Task to complete
Can you reproduce the material below verbatim, line for line, from start to finish?

## Start

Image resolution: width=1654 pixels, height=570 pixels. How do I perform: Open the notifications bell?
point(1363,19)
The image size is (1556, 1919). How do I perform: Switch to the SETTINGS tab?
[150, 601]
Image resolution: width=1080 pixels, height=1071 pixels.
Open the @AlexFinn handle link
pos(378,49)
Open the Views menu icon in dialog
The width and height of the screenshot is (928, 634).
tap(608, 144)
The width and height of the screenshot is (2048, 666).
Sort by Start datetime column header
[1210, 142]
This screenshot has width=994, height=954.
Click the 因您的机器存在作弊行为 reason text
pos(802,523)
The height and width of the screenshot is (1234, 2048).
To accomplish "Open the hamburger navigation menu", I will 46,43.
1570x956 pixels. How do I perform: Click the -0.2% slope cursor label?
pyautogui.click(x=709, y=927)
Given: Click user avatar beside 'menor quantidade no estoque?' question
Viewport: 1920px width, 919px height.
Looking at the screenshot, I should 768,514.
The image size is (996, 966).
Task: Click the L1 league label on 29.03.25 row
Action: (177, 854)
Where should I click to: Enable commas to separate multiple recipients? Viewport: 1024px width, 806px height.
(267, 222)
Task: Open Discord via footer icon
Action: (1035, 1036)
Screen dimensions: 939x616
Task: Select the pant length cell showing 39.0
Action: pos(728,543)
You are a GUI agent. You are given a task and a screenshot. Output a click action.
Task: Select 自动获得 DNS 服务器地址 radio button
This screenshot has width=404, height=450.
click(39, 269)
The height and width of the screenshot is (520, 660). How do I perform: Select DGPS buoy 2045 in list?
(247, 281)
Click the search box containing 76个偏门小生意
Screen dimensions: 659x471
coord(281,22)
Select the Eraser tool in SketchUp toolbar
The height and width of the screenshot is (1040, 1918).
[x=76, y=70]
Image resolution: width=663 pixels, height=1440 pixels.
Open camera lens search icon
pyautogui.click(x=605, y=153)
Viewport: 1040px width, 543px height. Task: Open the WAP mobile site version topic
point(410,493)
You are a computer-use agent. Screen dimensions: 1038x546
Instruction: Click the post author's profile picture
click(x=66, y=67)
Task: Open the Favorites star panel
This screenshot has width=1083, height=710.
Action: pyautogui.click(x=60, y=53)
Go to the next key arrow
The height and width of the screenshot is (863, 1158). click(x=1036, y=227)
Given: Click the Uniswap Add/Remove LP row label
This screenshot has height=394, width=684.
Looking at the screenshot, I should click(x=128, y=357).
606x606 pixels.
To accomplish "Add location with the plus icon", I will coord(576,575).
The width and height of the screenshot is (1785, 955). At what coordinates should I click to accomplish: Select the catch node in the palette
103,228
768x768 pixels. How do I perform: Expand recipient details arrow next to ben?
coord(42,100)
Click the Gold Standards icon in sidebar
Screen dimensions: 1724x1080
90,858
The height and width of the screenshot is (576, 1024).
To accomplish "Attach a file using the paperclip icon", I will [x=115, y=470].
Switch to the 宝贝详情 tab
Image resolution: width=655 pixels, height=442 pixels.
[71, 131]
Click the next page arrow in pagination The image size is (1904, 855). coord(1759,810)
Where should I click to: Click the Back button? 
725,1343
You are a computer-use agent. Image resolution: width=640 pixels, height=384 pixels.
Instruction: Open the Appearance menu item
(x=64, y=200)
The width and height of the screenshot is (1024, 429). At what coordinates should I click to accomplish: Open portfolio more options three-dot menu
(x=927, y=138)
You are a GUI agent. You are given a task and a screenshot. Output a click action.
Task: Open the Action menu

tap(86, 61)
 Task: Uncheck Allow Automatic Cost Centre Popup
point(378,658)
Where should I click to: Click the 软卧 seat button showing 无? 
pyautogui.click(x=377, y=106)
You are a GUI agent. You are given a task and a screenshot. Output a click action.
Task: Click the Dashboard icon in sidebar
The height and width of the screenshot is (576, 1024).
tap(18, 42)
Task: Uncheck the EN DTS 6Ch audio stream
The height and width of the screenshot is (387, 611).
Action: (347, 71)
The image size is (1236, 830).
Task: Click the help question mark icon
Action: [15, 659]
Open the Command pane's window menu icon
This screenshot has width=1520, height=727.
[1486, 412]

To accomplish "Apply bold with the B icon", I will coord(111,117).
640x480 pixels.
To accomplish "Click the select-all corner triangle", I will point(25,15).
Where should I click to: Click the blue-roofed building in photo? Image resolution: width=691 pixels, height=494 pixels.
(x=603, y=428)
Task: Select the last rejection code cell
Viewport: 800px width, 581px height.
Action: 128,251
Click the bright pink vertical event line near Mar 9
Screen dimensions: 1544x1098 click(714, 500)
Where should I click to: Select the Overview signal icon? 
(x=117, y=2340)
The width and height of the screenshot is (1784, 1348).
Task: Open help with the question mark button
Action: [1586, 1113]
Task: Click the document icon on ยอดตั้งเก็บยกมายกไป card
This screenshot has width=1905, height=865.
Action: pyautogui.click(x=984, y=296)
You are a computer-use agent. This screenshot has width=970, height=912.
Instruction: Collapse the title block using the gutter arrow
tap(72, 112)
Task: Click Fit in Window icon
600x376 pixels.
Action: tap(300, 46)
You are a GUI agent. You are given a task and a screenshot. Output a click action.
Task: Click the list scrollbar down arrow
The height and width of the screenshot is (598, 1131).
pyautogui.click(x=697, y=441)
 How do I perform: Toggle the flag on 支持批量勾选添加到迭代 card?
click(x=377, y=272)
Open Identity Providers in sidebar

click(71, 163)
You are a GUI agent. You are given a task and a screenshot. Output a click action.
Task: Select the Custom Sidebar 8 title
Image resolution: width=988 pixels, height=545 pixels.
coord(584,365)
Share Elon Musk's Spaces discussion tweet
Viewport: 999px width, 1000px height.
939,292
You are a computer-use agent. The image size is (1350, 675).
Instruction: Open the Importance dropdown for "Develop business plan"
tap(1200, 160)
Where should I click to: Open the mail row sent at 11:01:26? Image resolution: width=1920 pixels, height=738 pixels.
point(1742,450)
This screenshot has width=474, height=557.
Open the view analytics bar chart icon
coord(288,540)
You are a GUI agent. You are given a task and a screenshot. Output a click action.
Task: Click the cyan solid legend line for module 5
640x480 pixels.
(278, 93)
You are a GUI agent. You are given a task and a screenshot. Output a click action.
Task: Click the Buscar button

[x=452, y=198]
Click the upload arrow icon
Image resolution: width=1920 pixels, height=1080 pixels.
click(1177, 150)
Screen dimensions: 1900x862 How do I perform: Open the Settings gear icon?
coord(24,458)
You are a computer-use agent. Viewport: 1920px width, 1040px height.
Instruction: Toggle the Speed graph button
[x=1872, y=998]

## End

Solution to this task
Image resolution: width=1654 pixels, height=570 pixels. How do I perform: Open the notifications bell?
point(1363,19)
The image size is (1556, 1919). How do I perform: Switch to the SETTINGS tab?
[150, 601]
Image resolution: width=1080 pixels, height=1071 pixels.
Open the @AlexFinn handle link
pos(378,49)
Open the Views menu icon in dialog
The width and height of the screenshot is (928, 634).
tap(608, 144)
The width and height of the screenshot is (2048, 666).
Sort by Start datetime column header
[1210, 142]
This screenshot has width=994, height=954.
Click the 因您的机器存在作弊行为 reason text
pos(802,523)
The height and width of the screenshot is (1234, 2048).
To accomplish "Open the hamburger navigation menu", I will 46,43.
1570x956 pixels. How do I perform: Click the -0.2% slope cursor label?
pyautogui.click(x=709, y=927)
Given: Click user avatar beside 'menor quantidade no estoque?' question
Viewport: 1920px width, 919px height.
Looking at the screenshot, I should 768,514.
The image size is (996, 966).
Task: Click the L1 league label on 29.03.25 row
Action: (177, 854)
Where should I click to: Enable commas to separate multiple recipients? Viewport: 1024px width, 806px height.
(267, 222)
Task: Open Discord via footer icon
Action: (1035, 1036)
Screen dimensions: 939x616
Task: Select the pant length cell showing 39.0
Action: pos(728,543)
You are a GUI agent. You are given a task and a screenshot. Output a click action.
Task: Select 自动获得 DNS 服务器地址 radio button
This screenshot has width=404, height=450.
click(39, 269)
The height and width of the screenshot is (520, 660). How do I perform: Select DGPS buoy 2045 in list?
(247, 281)
Click the search box containing 76个偏门小生意
Screen dimensions: 659x471
coord(281,22)
Select the Eraser tool in SketchUp toolbar
The height and width of the screenshot is (1040, 1918).
[x=76, y=70]
Image resolution: width=663 pixels, height=1440 pixels.
Open camera lens search icon
pyautogui.click(x=605, y=153)
Viewport: 1040px width, 543px height. Task: Open the WAP mobile site version topic
point(410,493)
You are a computer-use agent. Screen dimensions: 1038x546
Instruction: Click the post author's profile picture
click(x=66, y=67)
Task: Open the Favorites star panel
This screenshot has width=1083, height=710.
Action: pyautogui.click(x=60, y=53)
Go to the next key arrow
The height and width of the screenshot is (863, 1158). click(x=1036, y=227)
Given: Click the Uniswap Add/Remove LP row label
This screenshot has height=394, width=684.
Looking at the screenshot, I should click(x=128, y=357).
606x606 pixels.
To accomplish "Add location with the plus icon", I will coord(576,575).
The width and height of the screenshot is (1785, 955). At what coordinates should I click to accomplish: Select the catch node in the palette
103,228
768x768 pixels. How do I perform: Expand recipient details arrow next to ben?
coord(42,100)
Click the Gold Standards icon in sidebar
Screen dimensions: 1724x1080
90,858
The height and width of the screenshot is (576, 1024).
To accomplish "Attach a file using the paperclip icon", I will [x=115, y=470].
Switch to the 宝贝详情 tab
Image resolution: width=655 pixels, height=442 pixels.
[71, 131]
Click the next page arrow in pagination The image size is (1904, 855). coord(1759,810)
Where should I click to: Click the Back button? 
725,1343
You are a computer-use agent. Image resolution: width=640 pixels, height=384 pixels.
Instruction: Open the Appearance menu item
(x=64, y=200)
The width and height of the screenshot is (1024, 429). At what coordinates should I click to accomplish: Open portfolio more options three-dot menu
(x=927, y=138)
You are a GUI agent. You are given a task and a screenshot. Output a click action.
Task: Open the Action menu

tap(86, 61)
 Task: Uncheck Allow Automatic Cost Centre Popup
point(378,658)
Where should I click to: Click the 软卧 seat button showing 无? 
pyautogui.click(x=377, y=106)
You are a GUI agent. You are given a task and a screenshot. Output a click action.
Task: Click the Dashboard icon in sidebar
The height and width of the screenshot is (576, 1024).
tap(18, 42)
Task: Uncheck the EN DTS 6Ch audio stream
The height and width of the screenshot is (387, 611).
Action: (347, 71)
The image size is (1236, 830).
Task: Click the help question mark icon
Action: [15, 659]
Open the Command pane's window menu icon
This screenshot has width=1520, height=727.
[1486, 412]

To accomplish "Apply bold with the B icon", I will coord(111,117).
640x480 pixels.
To accomplish "Click the select-all corner triangle", I will point(25,15).
Where should I click to: Click the blue-roofed building in photo? Image resolution: width=691 pixels, height=494 pixels.
(x=603, y=428)
Task: Select the last rejection code cell
Viewport: 800px width, 581px height.
Action: 128,251
Click the bright pink vertical event line near Mar 9
Screen dimensions: 1544x1098 click(714, 500)
Where should I click to: Select the Overview signal icon? 
(x=117, y=2340)
The width and height of the screenshot is (1784, 1348).
Task: Open help with the question mark button
Action: [1586, 1113]
Task: Click the document icon on ยอดตั้งเก็บยกมายกไป card
This screenshot has width=1905, height=865.
Action: pyautogui.click(x=984, y=296)
You are a computer-use agent. This screenshot has width=970, height=912.
Instruction: Collapse the title block using the gutter arrow
tap(72, 112)
Task: Click Fit in Window icon
600x376 pixels.
Action: tap(300, 46)
You are a GUI agent. You are given a task and a screenshot. Output a click action.
Task: Click the list scrollbar down arrow
The height and width of the screenshot is (598, 1131).
pyautogui.click(x=697, y=441)
 How do I perform: Toggle the flag on 支持批量勾选添加到迭代 card?
click(x=377, y=272)
Open Identity Providers in sidebar

click(71, 163)
You are a GUI agent. You are given a task and a screenshot. Output a click action.
Task: Select the Custom Sidebar 8 title
Image resolution: width=988 pixels, height=545 pixels.
coord(584,365)
Share Elon Musk's Spaces discussion tweet
Viewport: 999px width, 1000px height.
939,292
You are a computer-use agent. The image size is (1350, 675).
Instruction: Open the Importance dropdown for "Develop business plan"
tap(1200, 160)
Where should I click to: Open the mail row sent at 11:01:26? Image resolution: width=1920 pixels, height=738 pixels.
point(1742,450)
This screenshot has width=474, height=557.
Open the view analytics bar chart icon
coord(288,540)
You are a GUI agent. You are given a task and a screenshot. Output a click action.
Task: Click the cyan solid legend line for module 5
640x480 pixels.
(278, 93)
You are a GUI agent. You are given a task and a screenshot. Output a click action.
Task: Click the Buscar button

[x=452, y=198]
Click the upload arrow icon
Image resolution: width=1920 pixels, height=1080 pixels.
click(1177, 150)
Screen dimensions: 1900x862 How do I perform: Open the Settings gear icon?
coord(24,458)
You are a computer-use agent. Viewport: 1920px width, 1040px height.
Instruction: Toggle the Speed graph button
[x=1872, y=998]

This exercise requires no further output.